Solved: Re: Data Transformation - long to wide - multiple ID variables

glcoolj12 · Posted 03-03-2017 12:05 PM

Good Afternoon,

I'm looking to transform a large data set from long to wide by ID. I've pasted an example of what the data looks like currently. I'd like to have a column for ID, RX (response from Result_char), RX_12MO (response from result_num), RX_TIME (response from result_num), RX_COND (response from result_char). PROC TRANSPOSE does not allow me to keep multiple response. Would I need several DO loops linking via Loop_index?

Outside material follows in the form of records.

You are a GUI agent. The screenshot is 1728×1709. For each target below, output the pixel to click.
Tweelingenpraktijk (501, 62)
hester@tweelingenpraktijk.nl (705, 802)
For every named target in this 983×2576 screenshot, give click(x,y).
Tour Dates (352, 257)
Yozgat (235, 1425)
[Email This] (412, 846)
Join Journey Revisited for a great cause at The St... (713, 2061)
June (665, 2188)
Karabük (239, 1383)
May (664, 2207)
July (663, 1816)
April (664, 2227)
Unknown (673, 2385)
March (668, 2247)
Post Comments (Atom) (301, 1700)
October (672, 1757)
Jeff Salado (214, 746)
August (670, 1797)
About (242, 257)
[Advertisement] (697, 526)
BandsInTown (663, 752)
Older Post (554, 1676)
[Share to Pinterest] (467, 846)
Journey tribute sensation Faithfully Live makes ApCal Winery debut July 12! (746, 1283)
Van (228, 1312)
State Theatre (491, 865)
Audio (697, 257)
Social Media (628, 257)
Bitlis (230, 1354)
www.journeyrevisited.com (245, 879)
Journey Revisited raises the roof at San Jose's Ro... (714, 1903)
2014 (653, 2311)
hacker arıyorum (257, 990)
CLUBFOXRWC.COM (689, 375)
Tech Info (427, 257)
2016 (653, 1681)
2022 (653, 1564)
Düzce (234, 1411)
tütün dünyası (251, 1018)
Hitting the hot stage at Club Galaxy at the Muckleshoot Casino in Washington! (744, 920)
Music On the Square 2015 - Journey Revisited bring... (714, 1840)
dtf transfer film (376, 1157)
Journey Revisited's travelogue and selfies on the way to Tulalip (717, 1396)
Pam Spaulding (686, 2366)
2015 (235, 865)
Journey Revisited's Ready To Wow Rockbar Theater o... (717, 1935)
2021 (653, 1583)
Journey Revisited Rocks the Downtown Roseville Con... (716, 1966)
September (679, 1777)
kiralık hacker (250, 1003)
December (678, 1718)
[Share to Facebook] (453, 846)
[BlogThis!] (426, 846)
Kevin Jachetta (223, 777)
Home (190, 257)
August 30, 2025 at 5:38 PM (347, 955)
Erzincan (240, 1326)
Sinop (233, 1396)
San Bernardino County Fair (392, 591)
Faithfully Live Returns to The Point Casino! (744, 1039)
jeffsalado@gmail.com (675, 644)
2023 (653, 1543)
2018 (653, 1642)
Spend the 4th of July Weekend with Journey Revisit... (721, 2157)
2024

ID	Variable	Result_char	Result_num	Loop_item_ID	Loop_index	Event
333	rx_12mo_aa	NULL	1	MED01	0	37
333	rx_12mo_ab	NULL	1	MED01	1	37
333	rx_12mo_ac	NULL	1	MED01	2	37
333	rx_12mo_ad	NULL	1	MED01	3	37
333	rx_12mo_ae	NULL	2	MED01	4	37
333	rx_time_aa	NULL	3	MED01	0	37
333	rx_time_ab	NULL	3	MED01	1	37
333	rx_time_ac	NULL	3	MED01	2	37
333	rx_time_ad	NULL	3	MED01	3	37
333	rx_time_ae	NULL	1	MED01	4	37
333	rx	drugX	NULL	MED01	0	37
333	rx	drugy	NULL	MED01	1	37
333	rx	drugX	NULL	MED01	2	37
333	rx	drugz	NULL	MED01	3	37
333	rx	drugX	NULL	MED01	4	37
333	rx_cond_aa	asthma	NULL	MED01	0	37
333	rx_cond_ab	asthma	NULL	MED01	1	37
333	rx_cond_ac	asthma	NULL	MED01	2	37
333	rx_cond_ad	allergies	NULL	MED01	3	37
333	rx_cond_ae	asthma	NULL	MED01	4	37

I'd like the results to be presented like this:

ID	RX	RX_12MO	RX_TIME	RX_COND	EVENT
333	drugX	1	3	asthma	37
333	drugY	1	3	asthma	37

Any help would be very much appreciated!!

Thank you!

ballardw · Posted 03-03-2017 04:37 PM

This may get you started. I wouldn't want to go through too many additional variables though. I would seriously discuss this data layout with the source as the only thing I've seen this problematic before is the old Lotus 123 PRN file layout.

proc sql;
   create table work.want as
   select  a.id,c.rx,a.Rx_12_mo,b.Rx_time,d.rx_cond
   ,a.event 
   from 
      (select id, result_num as Rx_12_mo,event,Loop_index from work.example where index(variable,"rx_12mo")=1) as a
      left join
      (select id, result_num as Rx_time,Loop_index from work.example where index(variable,"rx_time")=1) as b
      on a.id=b.id and a.Loop_index=b.Loop_index
      left join 
      (select id, Result_char as Rx,Loop_index from work.example where variable='rx') as c
      on a.id=c.id and a.Loop_index=c.loop_index
      left join
      (select id, Result_char as Rx_Cond,Loop_index from work.example where index(variable,"rx_cond")=1) as d
      on a.id=d.id and a.Loop_index=d.Loop_index
   ;
quit;

View solution in original post

ballardw · Posted 03-03-2017 12:43 PM

You have RX_12MO_AA to RX_12MO_AE and similar for RX_time. How do we know which is associated with drugx or drugy? How do we get 1 for the value of the RX_12MO since there are 1 and 2 in the "result_num" values, and similar for 3 for RX_time since it appears we have a choice between 1,2,3; Rx_cond has choices as shown between asthma and allergies so how do we know that the result should be ashtma?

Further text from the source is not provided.